Major technical considerations for analyzing temporal proteomics data include missing value imputation, denoising, clustering, and evaluation of variables. Accordingly, we designed and selected non-parametric methods in order to avoid strong assumptions. CV.Signature.TCP has three functional modules, I) Preprocessing, II) Clustering, and III) Evaluation (Fig. 1). This platform is implemented in an open source R package, CV.Signature.TCP (https://github.com/UCLA-BD2K/CV.Signature.TCP).

Fig. 1.

Schematic Overview of CV.Signature.TCP. A computational platform CV.Signature.TCP has been developed to discover temporal patterns of biological molecules related to the progression of diseases (e.g., cardiac hypertrophy).
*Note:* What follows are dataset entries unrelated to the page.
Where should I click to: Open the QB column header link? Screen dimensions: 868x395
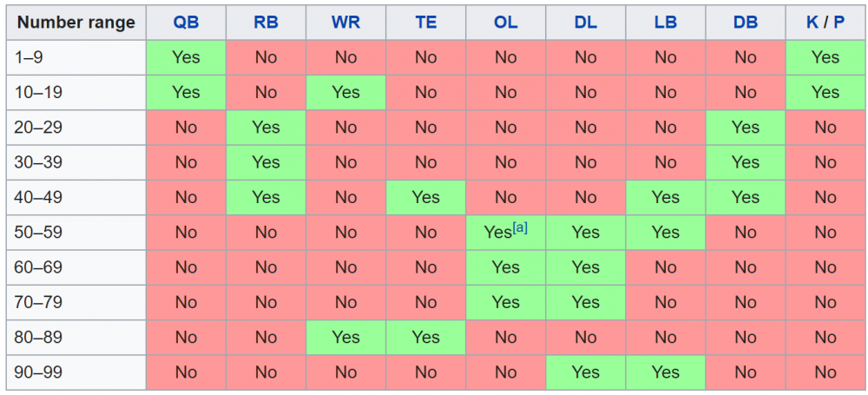186,23
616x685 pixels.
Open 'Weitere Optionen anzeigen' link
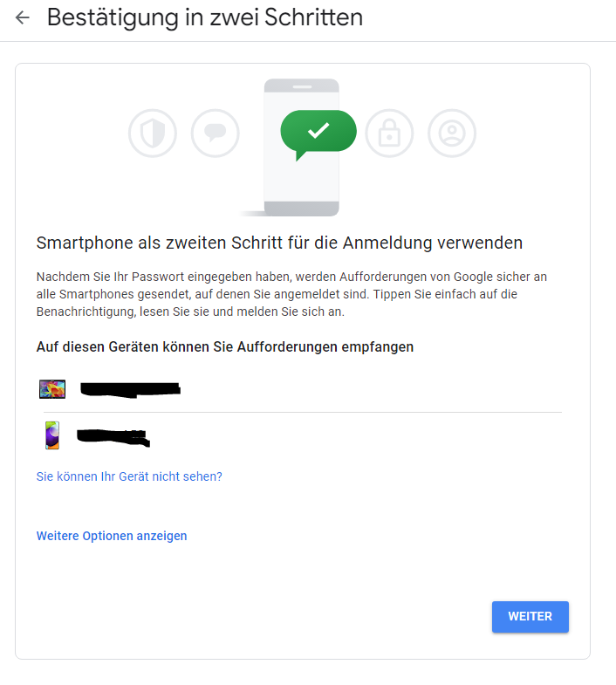[112, 536]
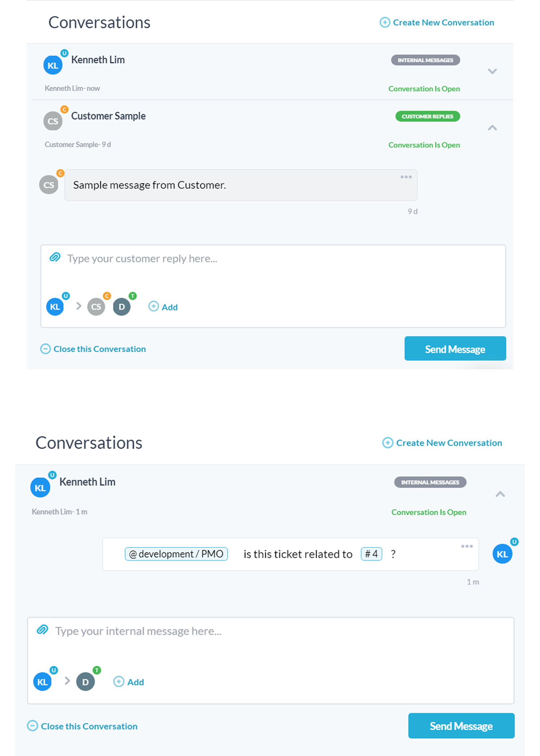
Task: Click the attachment paperclip in internal message box
Action: coord(42,630)
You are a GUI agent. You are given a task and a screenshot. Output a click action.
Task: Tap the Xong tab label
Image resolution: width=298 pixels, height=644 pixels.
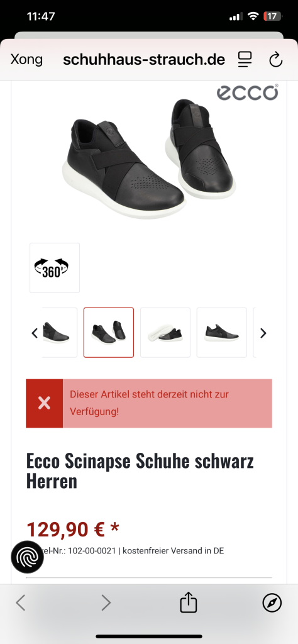pos(26,60)
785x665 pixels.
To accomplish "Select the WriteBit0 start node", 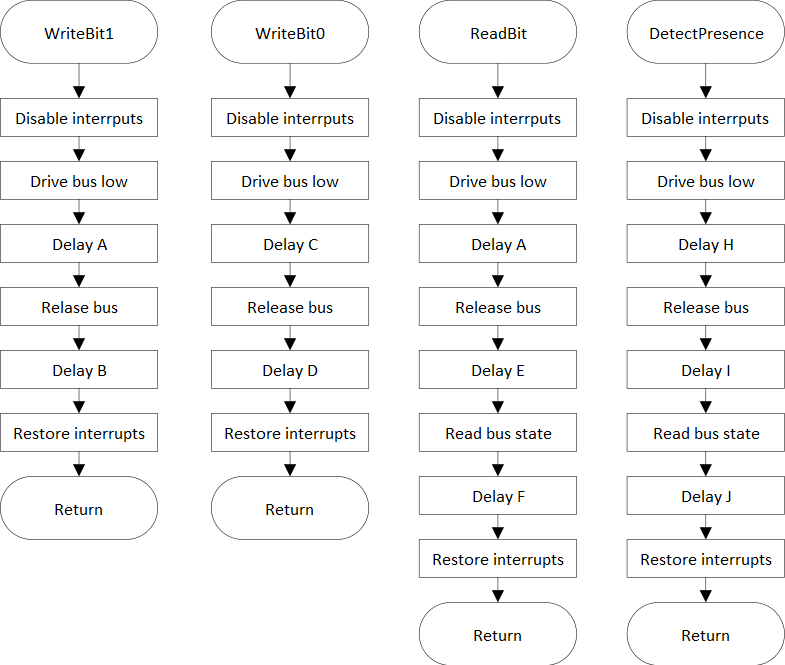I will tap(290, 32).
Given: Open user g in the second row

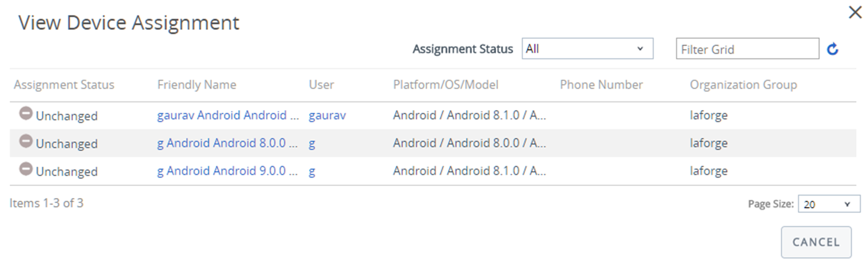Looking at the screenshot, I should point(312,143).
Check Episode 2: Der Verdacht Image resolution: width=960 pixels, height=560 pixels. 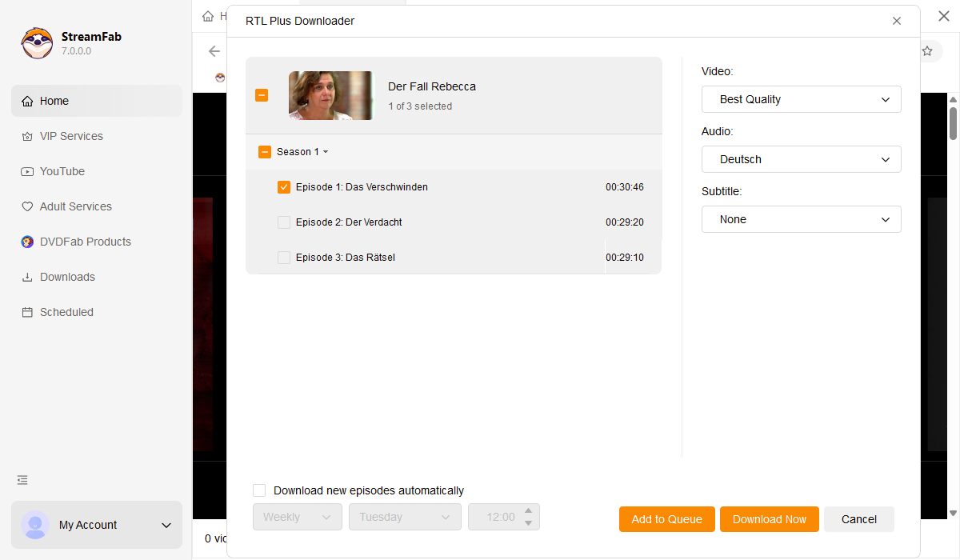coord(284,222)
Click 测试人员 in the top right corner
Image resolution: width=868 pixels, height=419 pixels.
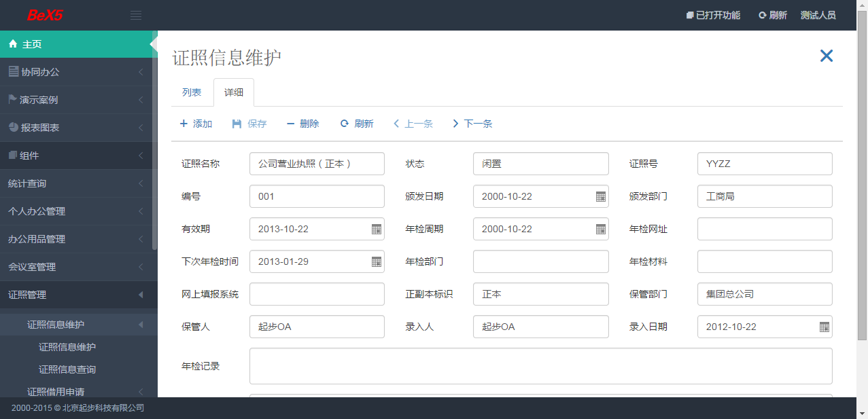point(818,14)
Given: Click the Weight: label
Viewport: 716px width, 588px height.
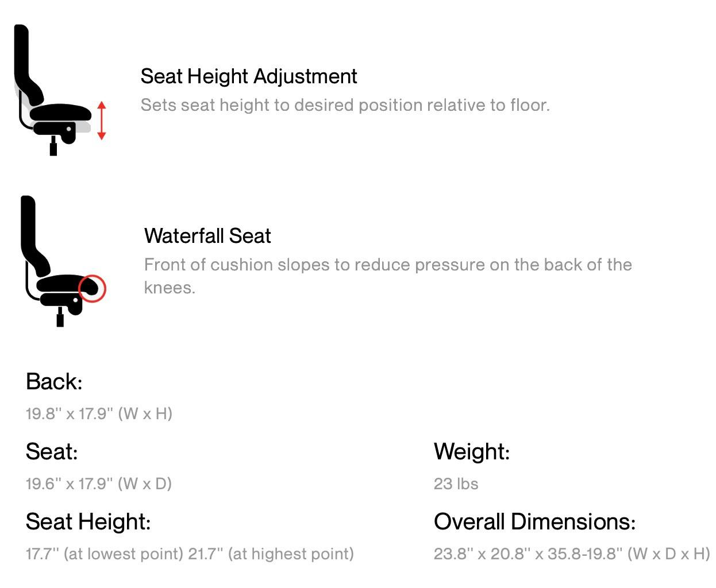Looking at the screenshot, I should click(472, 452).
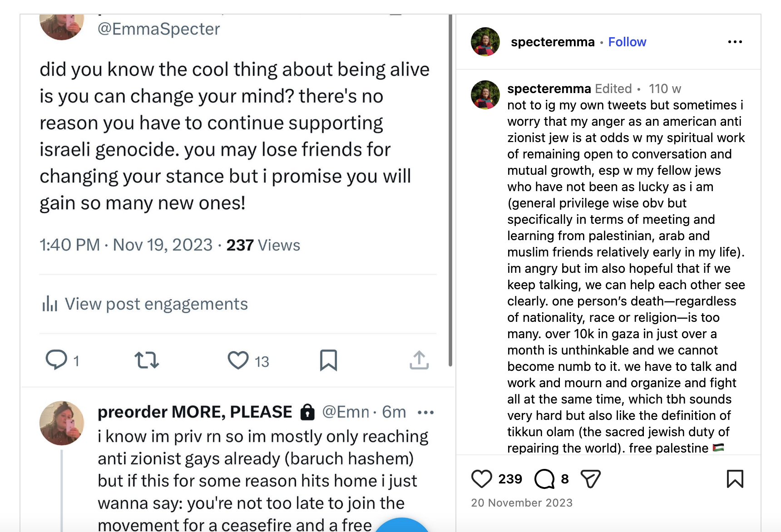
Task: Open the reply tweet's three-dot more menu
Action: [x=425, y=412]
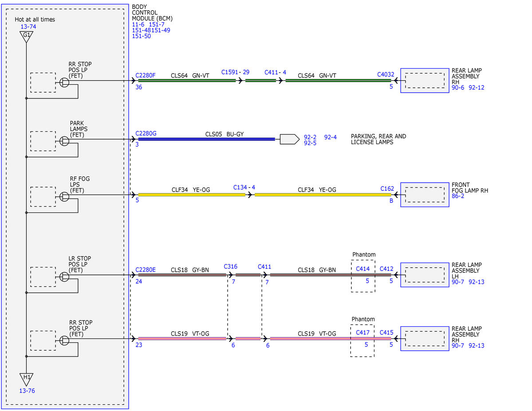The height and width of the screenshot is (411, 532).
Task: Click the off-page arrow for parking lamps
Action: tap(289, 139)
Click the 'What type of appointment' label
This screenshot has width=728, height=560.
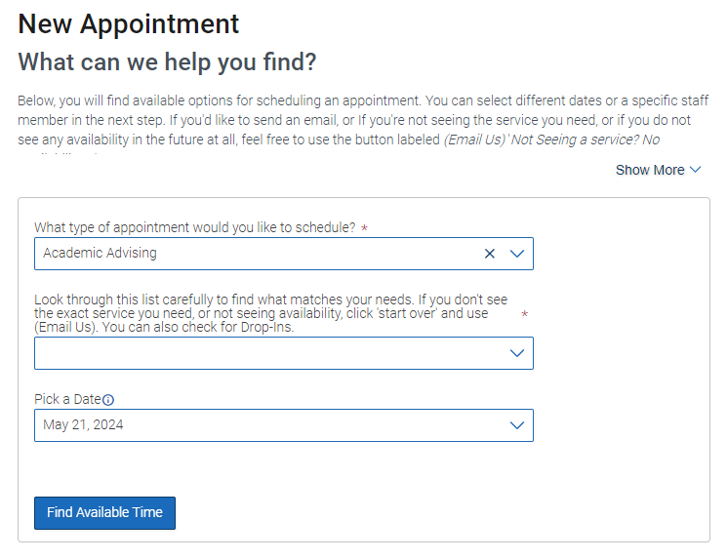click(x=194, y=227)
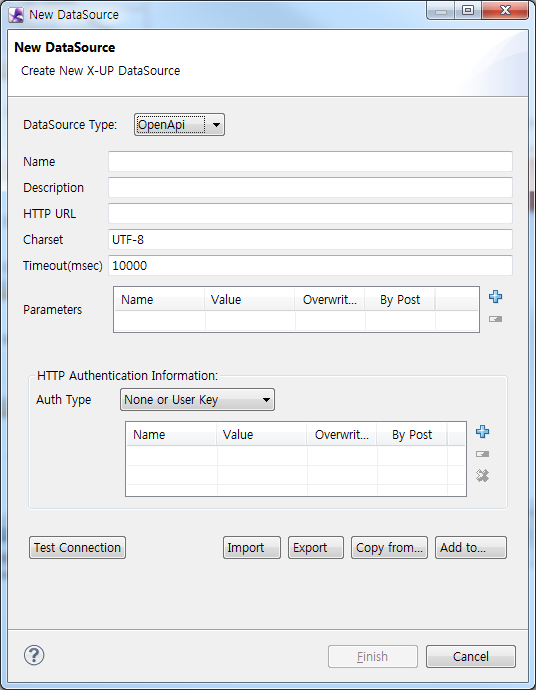Click the Add to... button
The width and height of the screenshot is (536, 690).
[x=471, y=547]
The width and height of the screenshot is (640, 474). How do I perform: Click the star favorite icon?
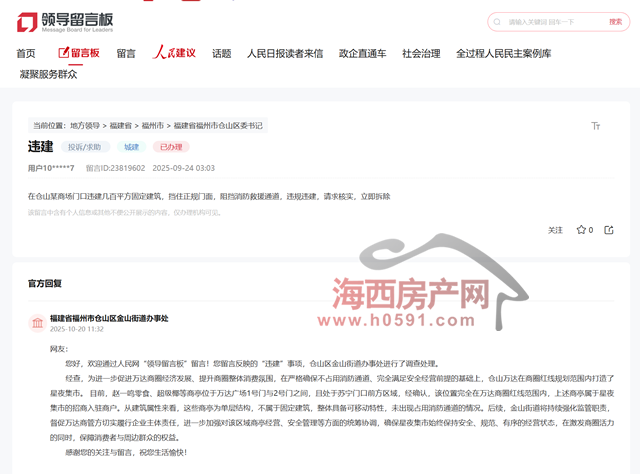(581, 230)
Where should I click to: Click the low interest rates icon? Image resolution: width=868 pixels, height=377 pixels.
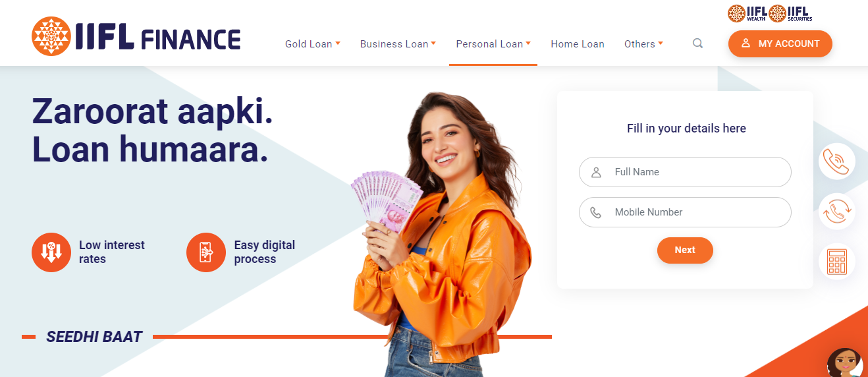[x=51, y=252]
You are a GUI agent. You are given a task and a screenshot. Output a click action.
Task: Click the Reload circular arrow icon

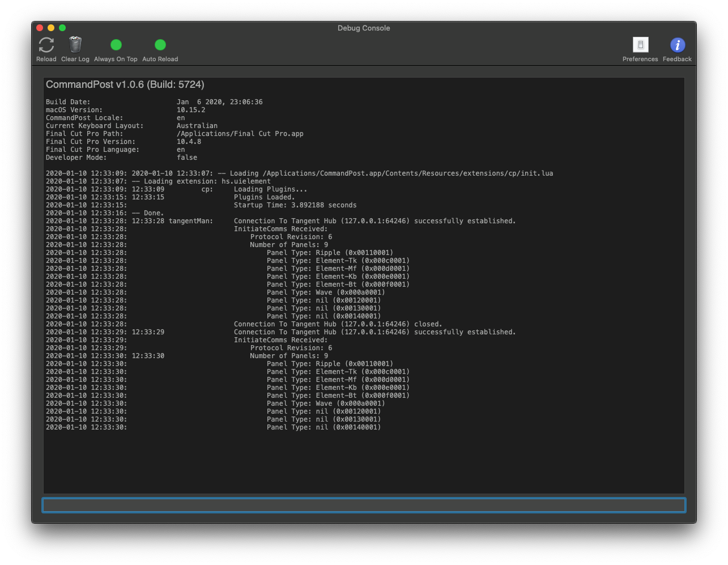point(46,45)
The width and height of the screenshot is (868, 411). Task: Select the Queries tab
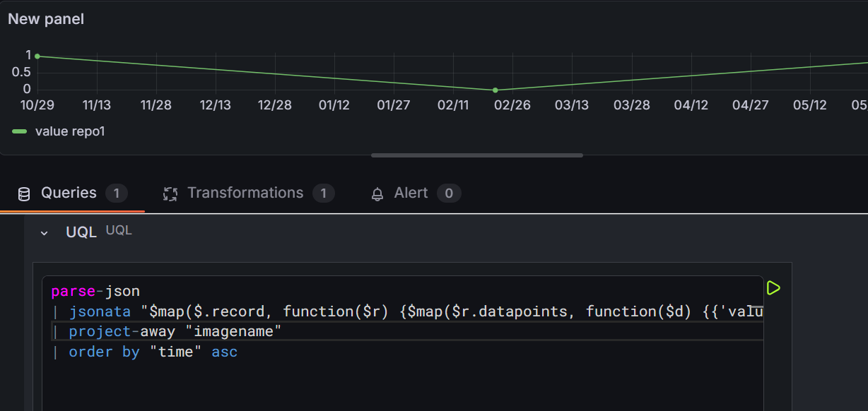point(69,193)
The temporal omics dataset is processed by 3 modules: (I) Preprocessing, (II) Clustering, and (III) Evaluation. Module I conducts missing data imputation and denoising simultaneously via cubic spline. Alternatively, principal component analysis (PCA) and singular value decomposition (SVD) are used. Module II identifies major temporal patterns using K-means with Euclidean distance (ED) and hierarchical clustering with dynamic time warping (DTW). Module III evaluates the significance of molecular variables (e.g., protein O-PTMs) in their clusters using the jackstraw test to obtain p-values and posterior inclusion probabilities (PIPs).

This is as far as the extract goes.